Unnamed: 0,animal,repeat_purchase,avg_sales,min_sales,max_sales
0,Bird,0,1380,858,2255
1,Bird,1,1408,853,2256
2,Cat,0,1035,512,1730
3,Cat,1,998,512,1724
4,Dog,0,1084,574,1795
5,Dog,1,1038,574,1797
6,Fish,0,705,288,1307
7,Fish,1,693,287,1301


## Which cat and dog products that are bought repeatedly are most popular?
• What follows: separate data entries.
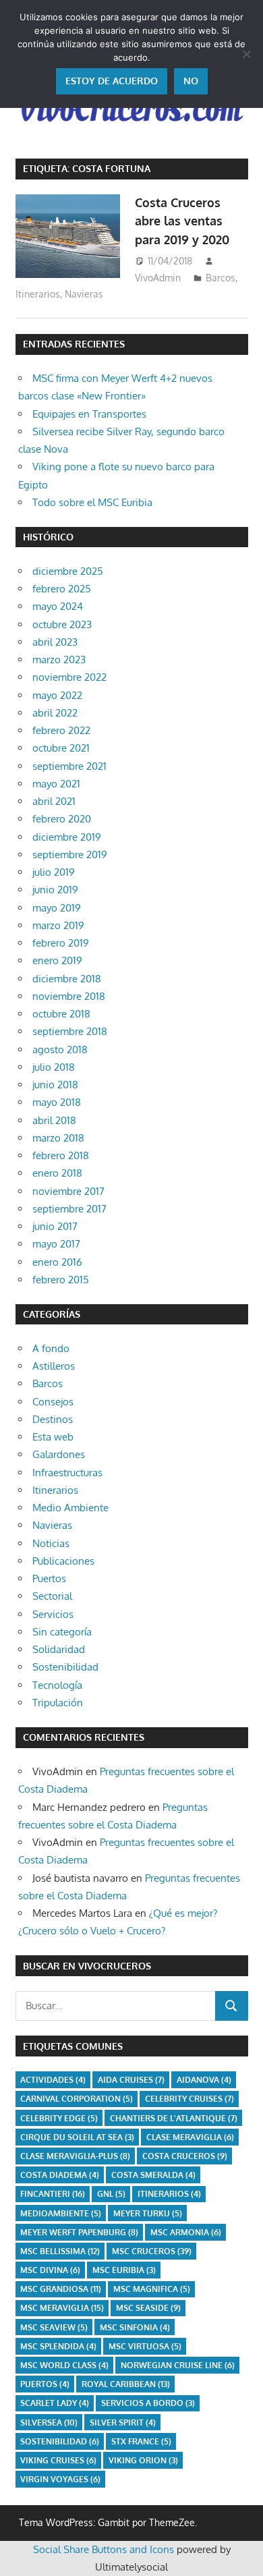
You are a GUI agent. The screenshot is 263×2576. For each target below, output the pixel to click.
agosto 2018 (60, 1049)
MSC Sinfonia (135, 2327)
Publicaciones (63, 1561)
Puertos (49, 1578)
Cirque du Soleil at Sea (77, 2137)
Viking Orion (143, 2460)
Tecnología (57, 1685)
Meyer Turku (147, 2213)
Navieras (84, 294)
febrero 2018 (60, 1155)
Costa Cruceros (184, 2156)
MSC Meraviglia (62, 2308)
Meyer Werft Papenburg (79, 2232)
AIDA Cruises (131, 2080)
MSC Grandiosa (60, 2289)
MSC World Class (64, 2365)
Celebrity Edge (59, 2118)
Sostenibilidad (65, 1666)
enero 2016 (57, 1262)
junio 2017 (55, 1226)
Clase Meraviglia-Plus (75, 2156)
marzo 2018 (58, 1137)
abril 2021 (54, 801)
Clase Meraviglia (190, 2137)
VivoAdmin (158, 277)
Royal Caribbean (126, 2384)
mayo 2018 (56, 1102)
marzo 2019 (58, 925)
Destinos (52, 1419)
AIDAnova (204, 2080)
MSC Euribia (124, 2270)
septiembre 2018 (69, 1031)
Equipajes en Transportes (89, 414)
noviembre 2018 (68, 996)
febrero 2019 (60, 942)
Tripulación (57, 1702)
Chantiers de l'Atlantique (173, 2118)
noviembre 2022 (69, 677)
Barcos (220, 277)
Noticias (50, 1543)
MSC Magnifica (151, 2289)
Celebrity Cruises (189, 2099)
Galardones (58, 1454)
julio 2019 (53, 872)
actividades (53, 2080)
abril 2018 (54, 1120)
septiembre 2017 (69, 1208)
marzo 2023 (59, 659)
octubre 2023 (62, 624)
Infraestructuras (67, 1472)
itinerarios (169, 2194)
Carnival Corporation (76, 2099)
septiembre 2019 (69, 854)
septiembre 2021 (69, 766)
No (190, 80)
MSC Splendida (58, 2346)
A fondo (50, 1348)
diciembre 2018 (66, 978)
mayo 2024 (57, 606)
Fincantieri (52, 2194)
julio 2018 (53, 1067)
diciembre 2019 (66, 837)
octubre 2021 (61, 747)
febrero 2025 (61, 588)
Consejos (53, 1401)
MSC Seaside (148, 2308)
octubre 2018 (61, 1013)
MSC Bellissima (60, 2251)
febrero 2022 (61, 730)
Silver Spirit (123, 2422)
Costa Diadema (59, 2175)
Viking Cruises (58, 2460)
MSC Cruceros (152, 2251)
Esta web (53, 1436)
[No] (246, 54)
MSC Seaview (54, 2327)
Next year, the management team wants to focus efforts on the most popular pets (cats and dogs) for products that are bought repeatedly. To help with this, we define popular based on `sales` and `ranking`.
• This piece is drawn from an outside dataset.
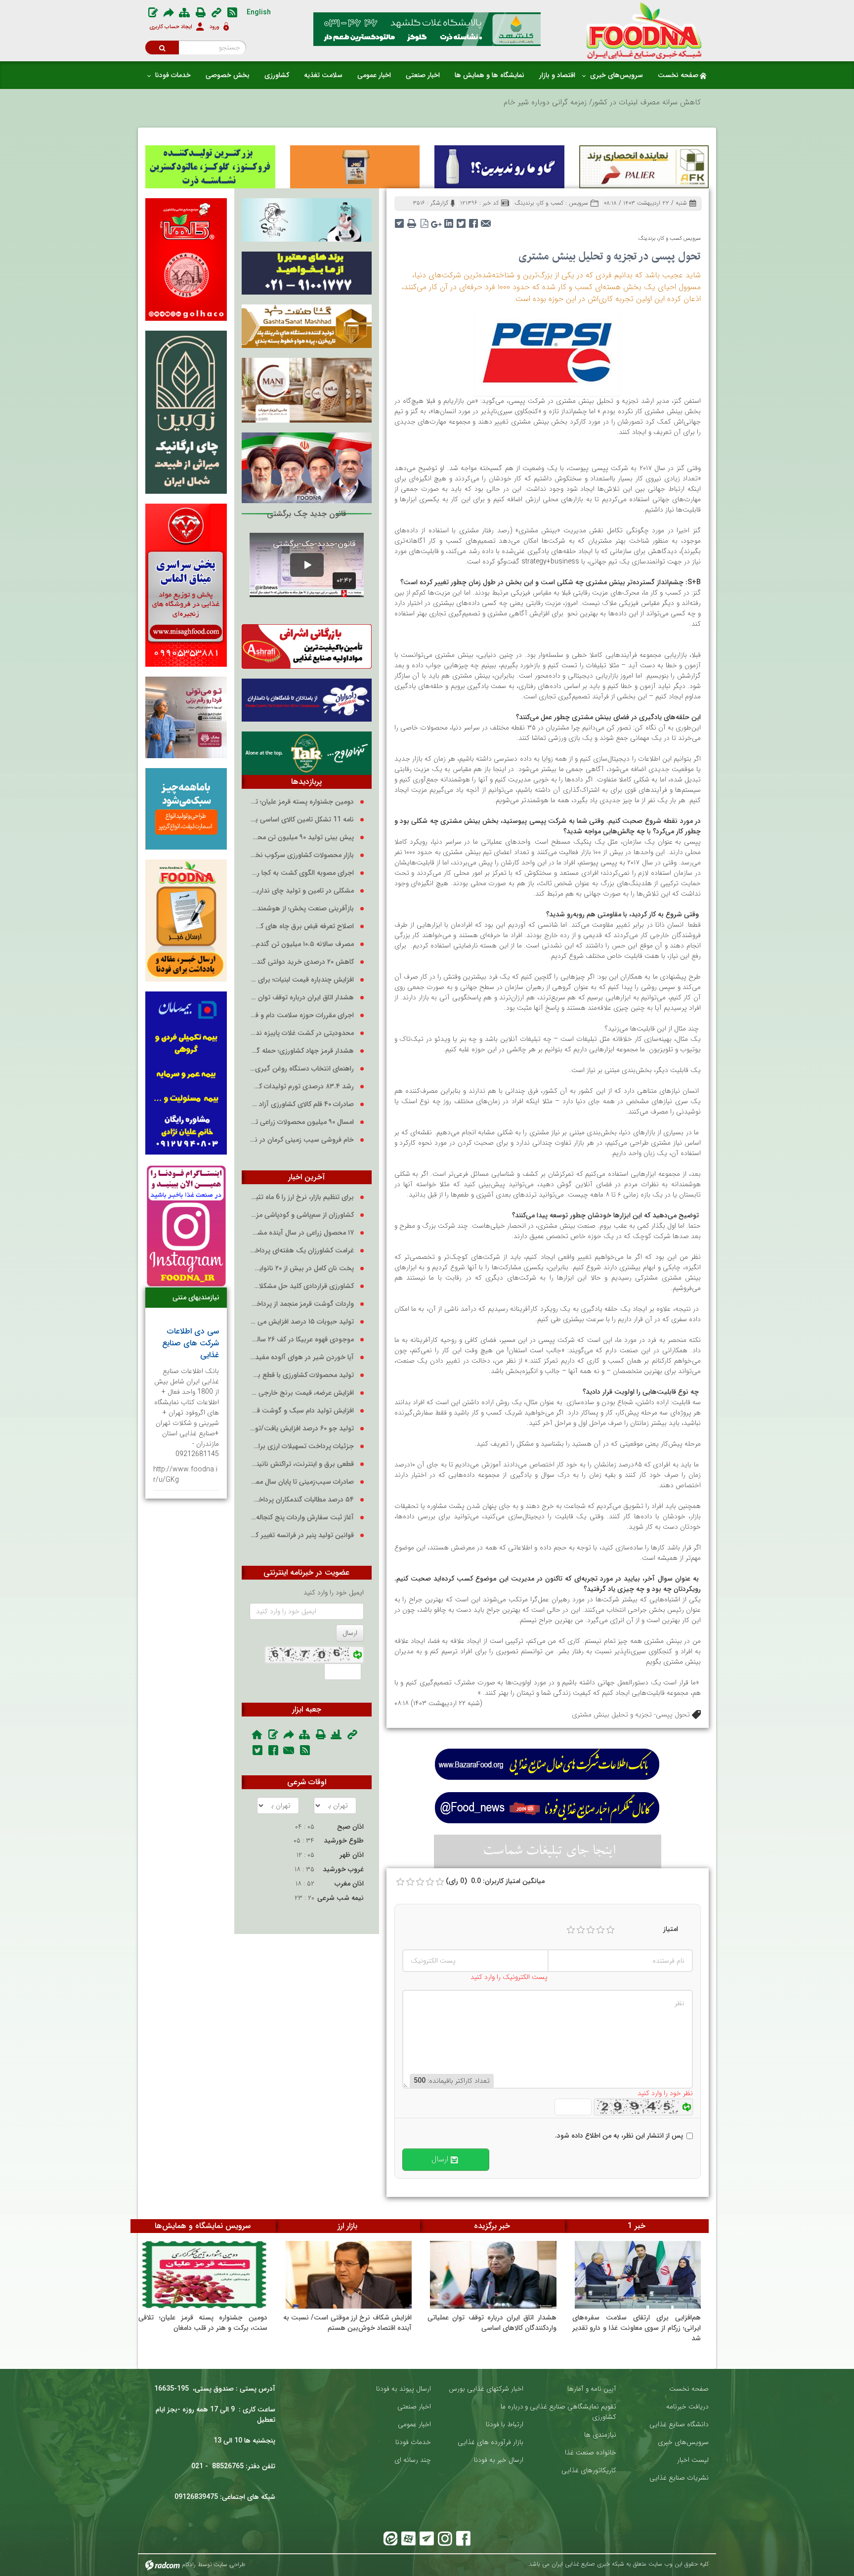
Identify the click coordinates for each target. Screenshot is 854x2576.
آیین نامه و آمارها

Let's write a query that returns the `product_id`, `sales` and `rating` for repeated products for cats and dogs.

In [30]:
-- median CTE
WITH median AS (
	SELECT ROUND(
			(
				PERCENTILE_CONT(0.5) WITHIN GROUP (ORDER BY price::NUMERIC)
			)::NUMERIC,
		2
	)
	FROM pet_supplies
	WHERE price SIMILAR TO '[0-9]*\.?[0-9]*'
), clean_pet_supplies AS (
	SELECT product_id,
		CASE
			WHEN category IN ('Housing', 'Food', 'Toys', 'Equipment', 'Medicine', 'Accessory')
				THEN category
			ELSE 'Unknown'
		END AS category,
		animal,
		CASE
			WHEN INITCAP(size) IN ('Small', 'Medium', 'Large') THEN INITCAP(size)
			ELSE 'Unknown'
		END AS size,
		CASE
			WHEN price SIMILAR TO '[0-9]*\.?[0-9]*' THEN ROUND(price::NUMERIC, 2)
			ELSE (SELECT * FROM median)
		END AS price,
		ROUND(sales::NUMERIC, 2) AS sales,
		CASE
			WHEN rating IS NULL THEN 0
			ELSE rating
		END AS rating,
		repeat_purchase
	FROM pet_supplies
)

-- Which cat and dog products that are bought repeatedly are most popular?
SELECT animal, product_id, sales, rating
FROM clean_pet_supplies
WHERE animal in ('Cat', 'Dog') AND repeat_purchase = 1
ORDER BY sales DESC, rating DESC
LIMIT 10;

Unnamed: 0,animal,product_id,sales,rating
0,Dog,518,1797.02,7
1,Dog,280,1795.77,5
2,Dog,728,1793.71,6
3,Dog,20,1792.63,7
4,Dog,946,1788.28,8
5,Cat,863,1724.15,7
6,Cat,1383,1723.87,8
7,Dog,272,1470.65,6
8,Dog,561,1469.55,5
9,Dog,285,1467.21,4


It seems that more dog products are popular, and that the most popular products have a rating of at least 4.